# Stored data

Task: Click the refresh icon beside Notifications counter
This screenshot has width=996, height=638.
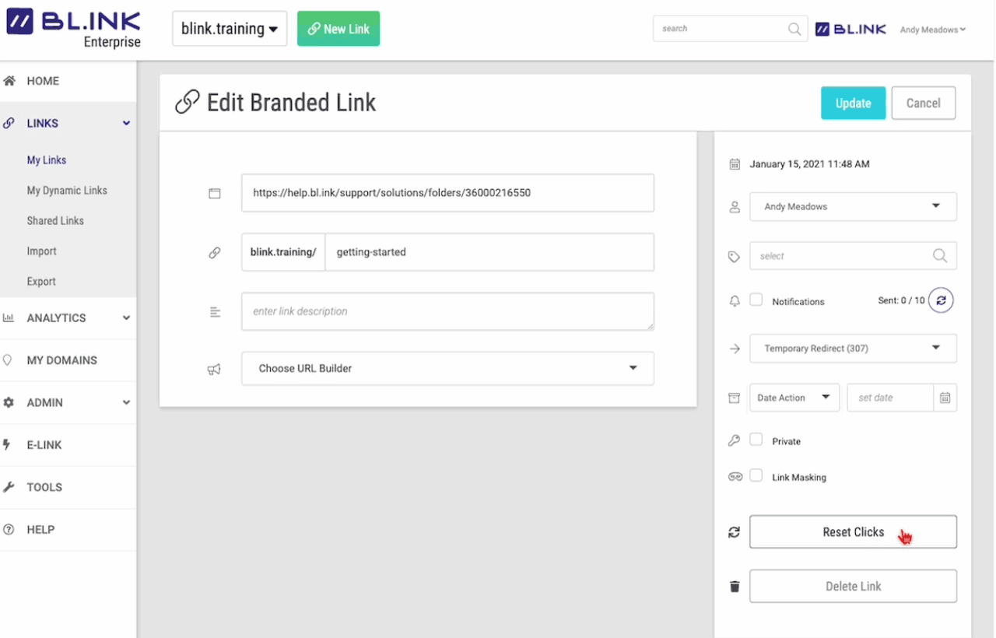Action: pyautogui.click(x=941, y=300)
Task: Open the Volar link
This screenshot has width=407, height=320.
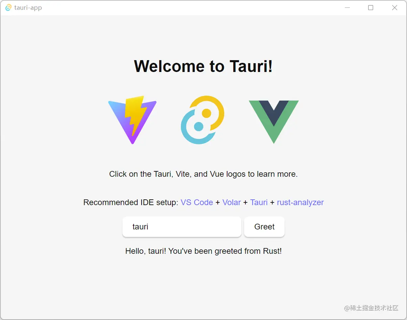Action: point(232,202)
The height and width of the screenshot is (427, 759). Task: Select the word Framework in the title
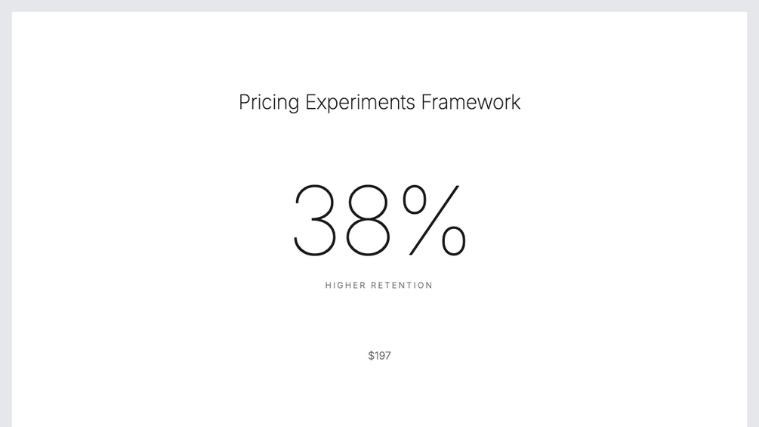pos(471,102)
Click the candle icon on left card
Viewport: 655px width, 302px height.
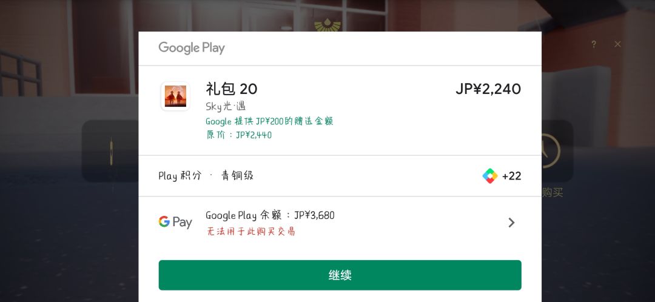point(111,152)
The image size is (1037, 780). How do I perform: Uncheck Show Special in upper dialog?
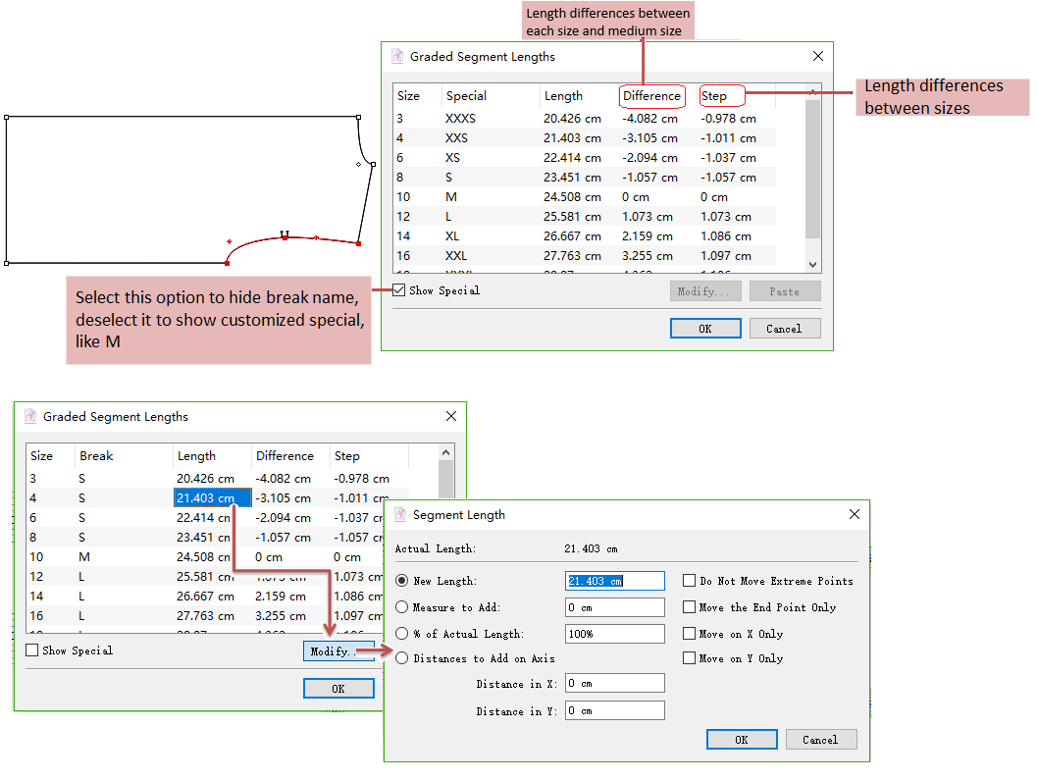tap(398, 290)

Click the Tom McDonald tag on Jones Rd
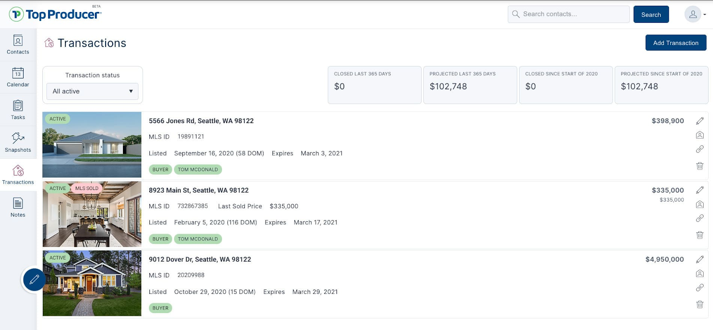(x=198, y=169)
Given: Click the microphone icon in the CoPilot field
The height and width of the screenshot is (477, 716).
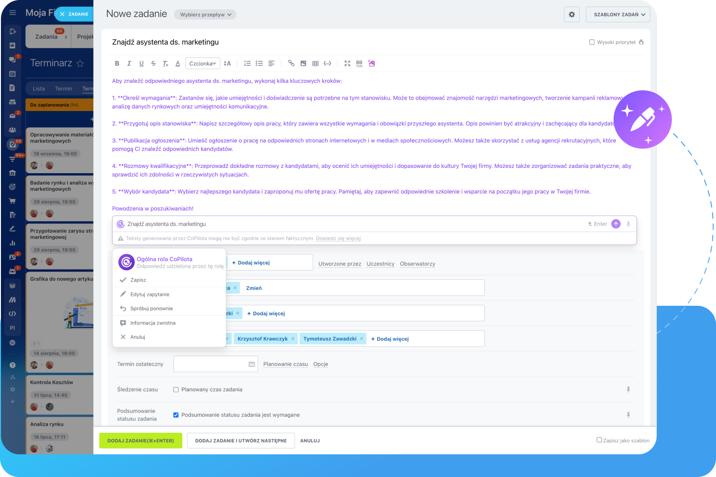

# Required work
Repeat every entry exactly, but leave out the pictures.

# Result for this exercise
Task: Click the refresh icon beside Notifications counter
This screenshot has width=996, height=638.
Action: pyautogui.click(x=941, y=300)
Task: Open the Volar link
This screenshot has width=407, height=320.
Action: point(232,202)
The height and width of the screenshot is (427, 759). Task: Select the word Framework in the title
pos(471,102)
Click the candle icon on left card
Viewport: 655px width, 302px height.
point(111,152)
The image size is (1037, 780). How do I perform: Uncheck Show Special in upper dialog?
tap(398, 290)

Click the Tom McDonald tag on Jones Rd
(x=198, y=169)
Given: Click the microphone icon in the CoPilot field
The height and width of the screenshot is (477, 716).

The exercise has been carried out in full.